🚀 Tool Execution Architecture¶

Note

👋 Hey there! Siyarix is a personal passion project built by a single developer that is growing and under active development. Some of the architectural components and features described on this page might currently be Planned, Work in Progress, or basic implementations. Stay tuned as it evolves! 🚀

Welcome to the Tool Execution Pipeline documentation! This guide explains how AI-planned tools are seamlessly discovered, registered, evaluated, and executed within Siyarix.

Our pipeline is designed to be robust and secure, handling everything from cross-platform installation and availability checks to output parsing and error recovery.

🔄 The Tool Lifecycle¶

Understanding the tool lifecycle is key to working with Siyarix. Every time a tool is invoked, it flows through this structured pipeline:

Discovery 🔍 (ToolRegistry)
  → Registration 📝 (ToolCapabilityGraph)
  → Availability Check ✅ (ToolAvailabilityContext)
  → Permission Gate 🛡️ (PermissionGate + ShellReview)
  → Invocation ⚡ (ToolHandlers / internal_tools)
  → Output Capture 📥 (safe_run_async / safe_run_async_stream)
  → Danger Analysis 🚨 (DangerAnalyzer)
  → DLP Redaction 🕵️ (DLPEngine)
  → Finding Storage 💾 (Knowledge Graph)
  → Version Detection 🏷️ (ToolVersion)
  → Installation 📦 (ToolInstaller)

Note

This pipeline ensures that no tool is executed blindly. Every step adds a layer of security, context, or functionality!

🗂️ Tool Registry¶

The ToolRegistry (found in registry.py) is the beating heart of our tool management system. Think of it as the central hub that keeps track of what tools can do, how to call them, and how to understand their output.

It maintains: - ToolCapabilityGraph: For capability-based lookups and chaining. - Handler Map: For tool-specific invocations. - ParserRegistry: For parsing complex tool outputs into structured data.

from siyarix.registry import ToolRegistry

registry = ToolRegistry()

# Discover curated tools and interpreter environments
registry.discover_from_path()

# Scan every executable available on the system's $PATH
registry.scan_path()

📝 Registration¶

Tools are registered as ToolCapability objects. These objects hold all the metadata needed to safely and effectively use a tool.

from siyarix.tool_models import ToolCapability, ToolCategory, RiskLevel

# Example: Registering Nmap
tool = ToolCapability(
    name="nmap",
    description="Network port scanner and service detector",
    category=ToolCategory.RECON,
    risk_level=RiskLevel.MEDIUM,
    tags=["port-scan", "network", "service-detection"],
    binary="nmap",
    installed=True,
    version="7.95",
)

# Register the tool along with its custom handler
registry.register(tool, handler_factory=make_nmap_handler)

Tip

Always provide clear and descriptive tags when registering custom tools. Tags are heavily used by the AI to find the right tool for the job!

:: Exercise details ::
Answer these questions about the Siyarix tool execution page:
1. Which component performs the DLP Redaction step of the tool lifecycle?
2. In which file is the ToolRegistry found?
3. What risk level does the Nmap registration assign?

:: Dataset records ::
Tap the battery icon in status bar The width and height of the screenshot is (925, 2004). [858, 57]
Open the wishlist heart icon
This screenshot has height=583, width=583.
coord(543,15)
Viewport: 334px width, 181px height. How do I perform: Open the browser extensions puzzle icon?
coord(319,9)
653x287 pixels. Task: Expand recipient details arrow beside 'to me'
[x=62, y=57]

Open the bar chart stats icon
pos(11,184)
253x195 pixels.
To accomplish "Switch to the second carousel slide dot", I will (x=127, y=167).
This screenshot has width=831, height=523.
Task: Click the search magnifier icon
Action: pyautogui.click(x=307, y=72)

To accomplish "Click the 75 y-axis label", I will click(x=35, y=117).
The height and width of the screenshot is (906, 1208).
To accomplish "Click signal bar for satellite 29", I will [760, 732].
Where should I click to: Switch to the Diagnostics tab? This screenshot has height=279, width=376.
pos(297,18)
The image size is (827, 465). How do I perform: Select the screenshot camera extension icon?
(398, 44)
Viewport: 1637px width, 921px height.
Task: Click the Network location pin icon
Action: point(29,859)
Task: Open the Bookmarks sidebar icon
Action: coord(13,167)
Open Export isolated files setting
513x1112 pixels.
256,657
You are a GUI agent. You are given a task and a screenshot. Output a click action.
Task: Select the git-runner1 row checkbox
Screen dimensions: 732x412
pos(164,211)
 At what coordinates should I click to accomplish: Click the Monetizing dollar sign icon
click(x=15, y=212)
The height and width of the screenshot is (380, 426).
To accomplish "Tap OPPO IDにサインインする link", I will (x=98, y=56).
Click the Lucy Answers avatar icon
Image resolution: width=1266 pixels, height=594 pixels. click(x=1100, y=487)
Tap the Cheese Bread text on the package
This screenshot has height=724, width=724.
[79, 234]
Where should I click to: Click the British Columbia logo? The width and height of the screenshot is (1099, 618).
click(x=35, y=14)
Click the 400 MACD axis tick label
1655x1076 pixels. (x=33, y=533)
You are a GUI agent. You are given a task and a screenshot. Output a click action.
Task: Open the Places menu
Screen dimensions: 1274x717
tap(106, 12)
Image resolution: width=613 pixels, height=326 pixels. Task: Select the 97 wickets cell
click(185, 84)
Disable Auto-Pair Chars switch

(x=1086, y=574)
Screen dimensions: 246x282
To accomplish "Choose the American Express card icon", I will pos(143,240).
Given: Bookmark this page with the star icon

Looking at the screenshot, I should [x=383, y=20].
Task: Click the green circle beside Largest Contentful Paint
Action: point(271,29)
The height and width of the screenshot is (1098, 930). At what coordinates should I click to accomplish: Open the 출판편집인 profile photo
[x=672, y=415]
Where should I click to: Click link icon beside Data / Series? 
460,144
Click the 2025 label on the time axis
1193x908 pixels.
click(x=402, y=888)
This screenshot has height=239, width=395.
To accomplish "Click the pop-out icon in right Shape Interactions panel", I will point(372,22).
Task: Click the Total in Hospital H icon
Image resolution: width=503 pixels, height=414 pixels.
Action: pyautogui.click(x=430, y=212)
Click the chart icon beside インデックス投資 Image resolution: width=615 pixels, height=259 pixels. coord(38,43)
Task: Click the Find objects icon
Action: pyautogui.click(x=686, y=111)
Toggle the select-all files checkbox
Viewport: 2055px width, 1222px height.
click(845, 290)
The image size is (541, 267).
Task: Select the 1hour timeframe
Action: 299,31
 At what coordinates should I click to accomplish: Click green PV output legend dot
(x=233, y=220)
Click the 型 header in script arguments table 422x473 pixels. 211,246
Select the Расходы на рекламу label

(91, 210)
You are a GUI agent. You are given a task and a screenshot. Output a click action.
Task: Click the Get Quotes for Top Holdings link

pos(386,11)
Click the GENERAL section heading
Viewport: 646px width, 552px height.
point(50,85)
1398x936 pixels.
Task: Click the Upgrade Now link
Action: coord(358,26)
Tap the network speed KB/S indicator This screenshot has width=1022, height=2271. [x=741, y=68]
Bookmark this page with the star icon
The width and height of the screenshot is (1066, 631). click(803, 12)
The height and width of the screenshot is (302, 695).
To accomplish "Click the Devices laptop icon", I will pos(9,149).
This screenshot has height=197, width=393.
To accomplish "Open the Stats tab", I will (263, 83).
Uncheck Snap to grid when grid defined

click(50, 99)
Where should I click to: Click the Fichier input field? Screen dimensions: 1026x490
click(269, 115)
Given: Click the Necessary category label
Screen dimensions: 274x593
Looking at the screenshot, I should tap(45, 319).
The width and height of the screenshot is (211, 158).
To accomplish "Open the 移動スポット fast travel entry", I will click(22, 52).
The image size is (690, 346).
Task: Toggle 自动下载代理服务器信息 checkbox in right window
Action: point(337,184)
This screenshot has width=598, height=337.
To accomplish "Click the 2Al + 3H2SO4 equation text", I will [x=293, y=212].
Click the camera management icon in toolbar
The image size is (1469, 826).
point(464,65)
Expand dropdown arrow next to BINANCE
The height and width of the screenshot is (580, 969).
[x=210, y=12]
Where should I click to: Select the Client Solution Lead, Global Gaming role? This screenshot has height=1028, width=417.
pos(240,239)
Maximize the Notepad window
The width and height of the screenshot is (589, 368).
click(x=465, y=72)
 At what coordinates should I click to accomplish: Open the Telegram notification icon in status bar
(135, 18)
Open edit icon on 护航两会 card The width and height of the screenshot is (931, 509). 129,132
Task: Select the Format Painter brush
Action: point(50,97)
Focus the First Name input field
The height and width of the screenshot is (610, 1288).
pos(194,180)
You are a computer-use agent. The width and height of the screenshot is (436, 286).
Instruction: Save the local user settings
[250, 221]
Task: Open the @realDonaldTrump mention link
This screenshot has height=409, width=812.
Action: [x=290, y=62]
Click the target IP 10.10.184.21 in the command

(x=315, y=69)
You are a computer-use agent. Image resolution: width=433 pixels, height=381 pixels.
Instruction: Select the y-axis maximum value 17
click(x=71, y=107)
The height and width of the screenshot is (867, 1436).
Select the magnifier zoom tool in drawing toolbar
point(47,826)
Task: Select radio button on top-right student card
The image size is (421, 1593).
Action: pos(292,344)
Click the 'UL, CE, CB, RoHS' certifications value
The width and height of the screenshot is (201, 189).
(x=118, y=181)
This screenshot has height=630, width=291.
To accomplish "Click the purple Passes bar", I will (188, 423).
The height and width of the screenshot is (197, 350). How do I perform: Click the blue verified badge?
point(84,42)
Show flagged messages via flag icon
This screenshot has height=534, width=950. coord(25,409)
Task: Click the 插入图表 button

:: Result for this task ::
1. DLPEngine
2. registry.py
3. RiskLevel.MEDIUM